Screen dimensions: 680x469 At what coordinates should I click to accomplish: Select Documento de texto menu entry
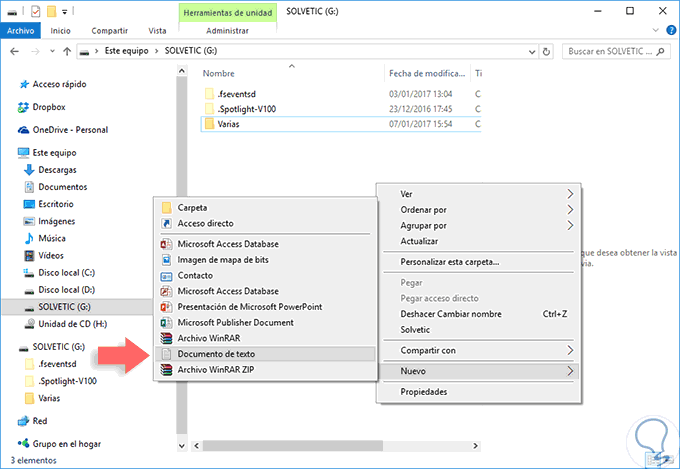(x=218, y=354)
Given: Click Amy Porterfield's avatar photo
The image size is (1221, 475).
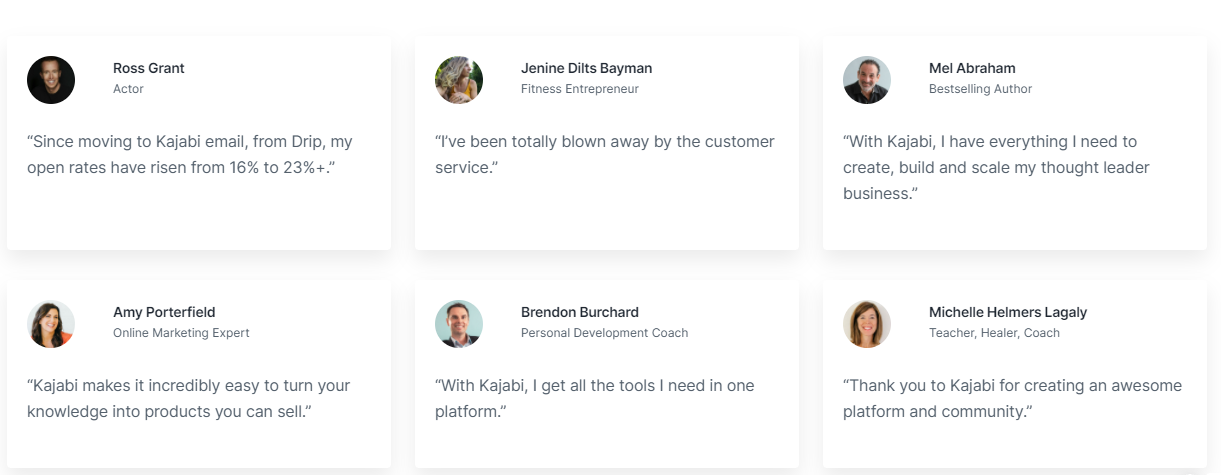Looking at the screenshot, I should click(51, 324).
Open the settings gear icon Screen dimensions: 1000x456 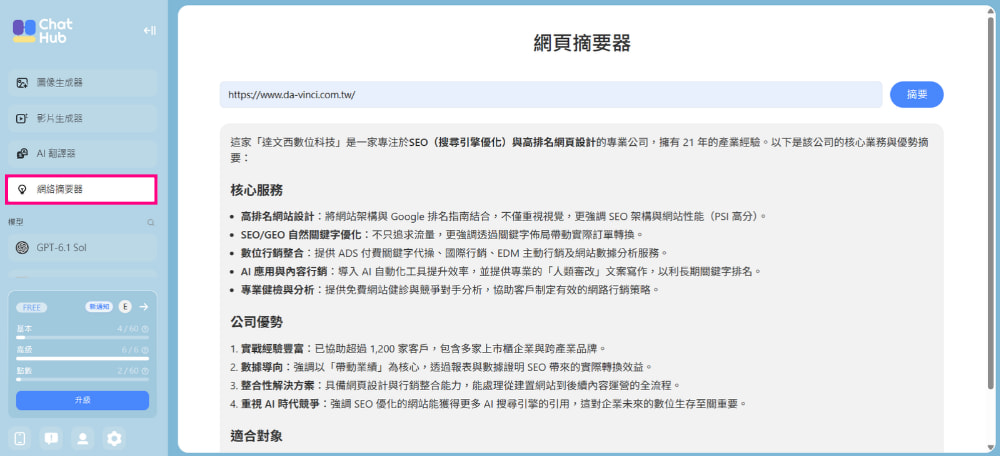pos(114,439)
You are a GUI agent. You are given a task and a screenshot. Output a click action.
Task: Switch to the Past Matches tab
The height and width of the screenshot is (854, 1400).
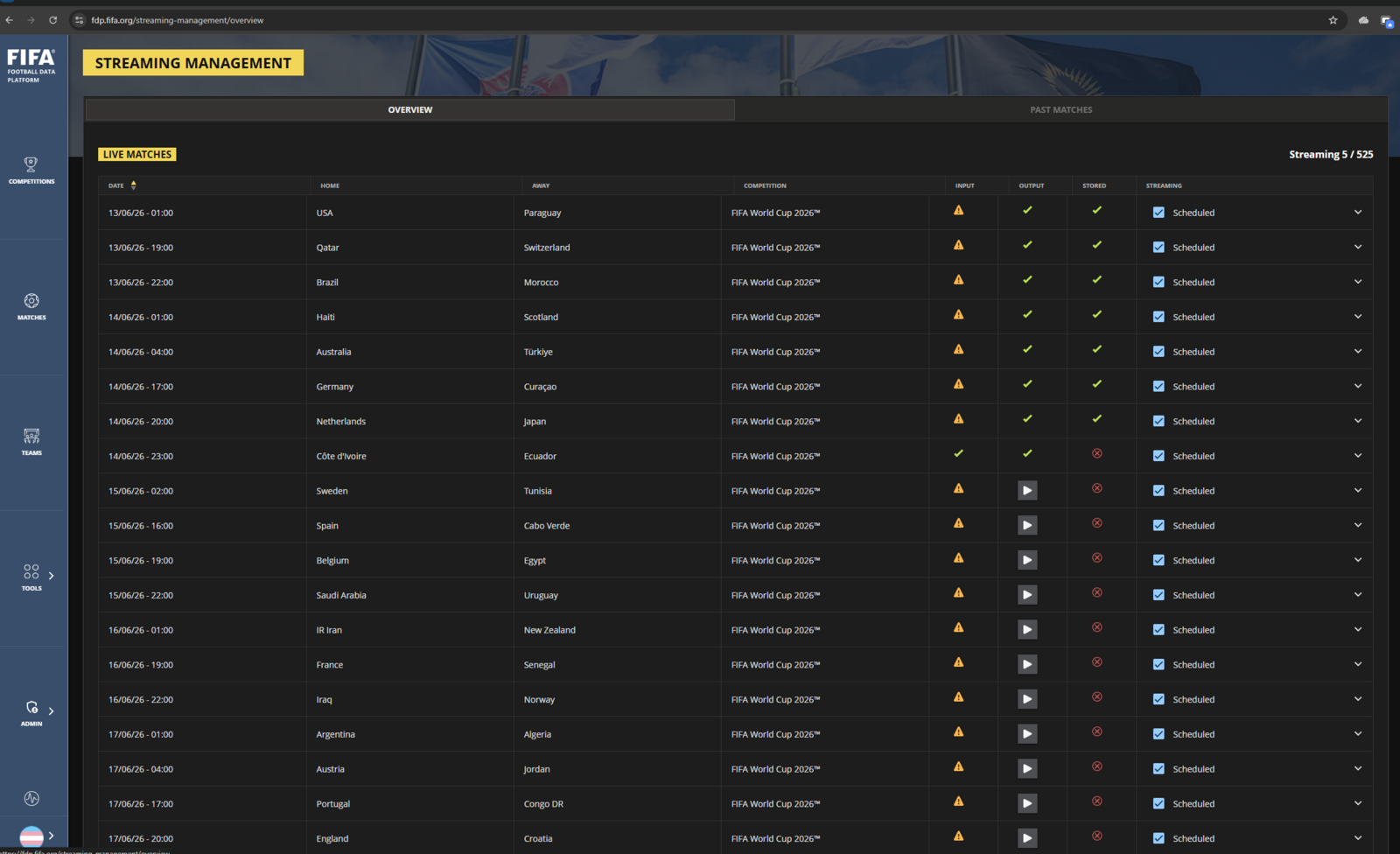coord(1060,109)
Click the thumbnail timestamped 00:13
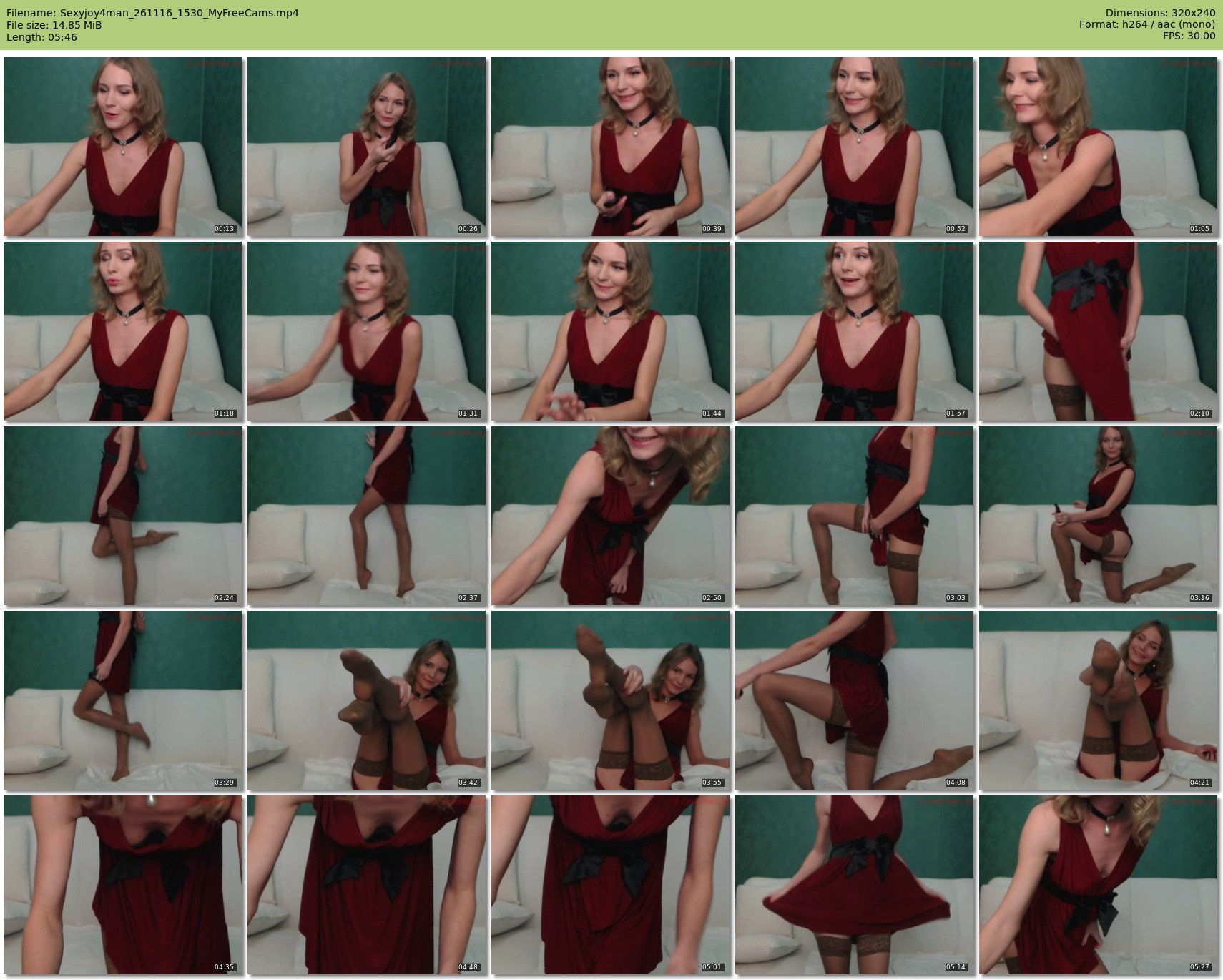 122,147
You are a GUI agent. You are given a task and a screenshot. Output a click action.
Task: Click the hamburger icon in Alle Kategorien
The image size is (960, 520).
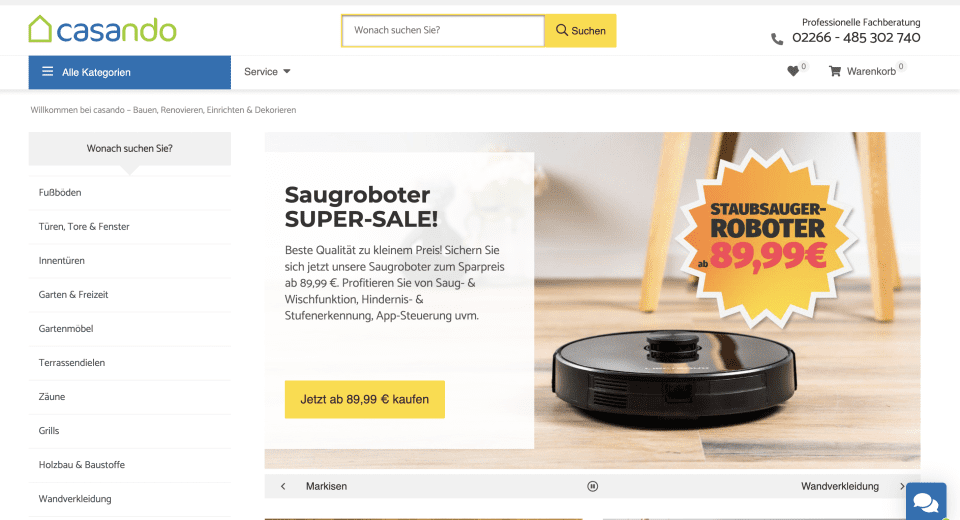point(47,72)
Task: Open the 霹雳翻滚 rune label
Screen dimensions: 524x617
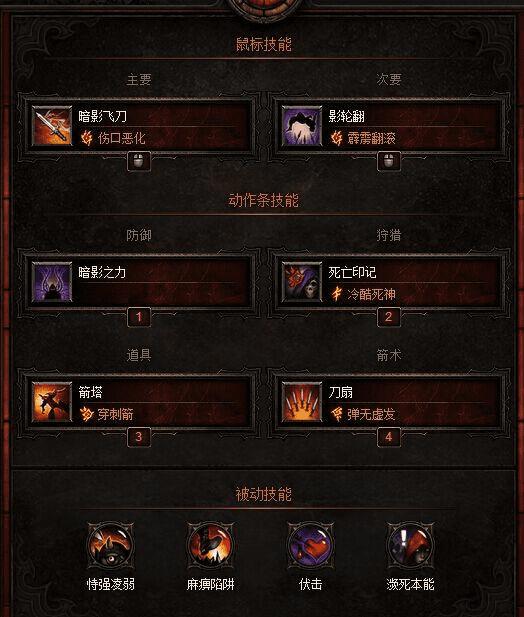Action: [x=371, y=138]
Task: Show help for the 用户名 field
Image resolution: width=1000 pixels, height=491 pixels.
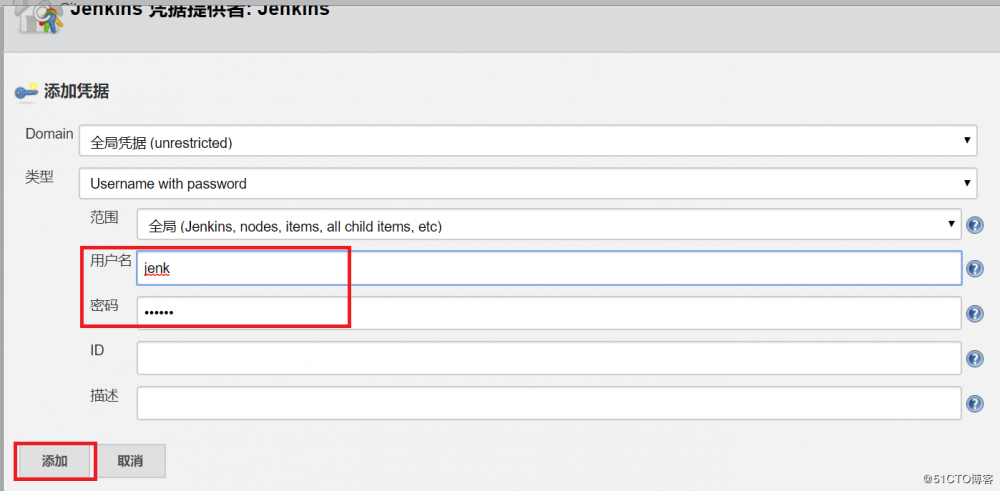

## [What needs to be done]
Leaving out all pictures, print exactly the lines above from the one containing "Task: Show help for the 用户名 field" through the last line of the entries.

## [Completed task]
Task: Show help for the 用户名 field
Image resolution: width=1000 pixels, height=491 pixels.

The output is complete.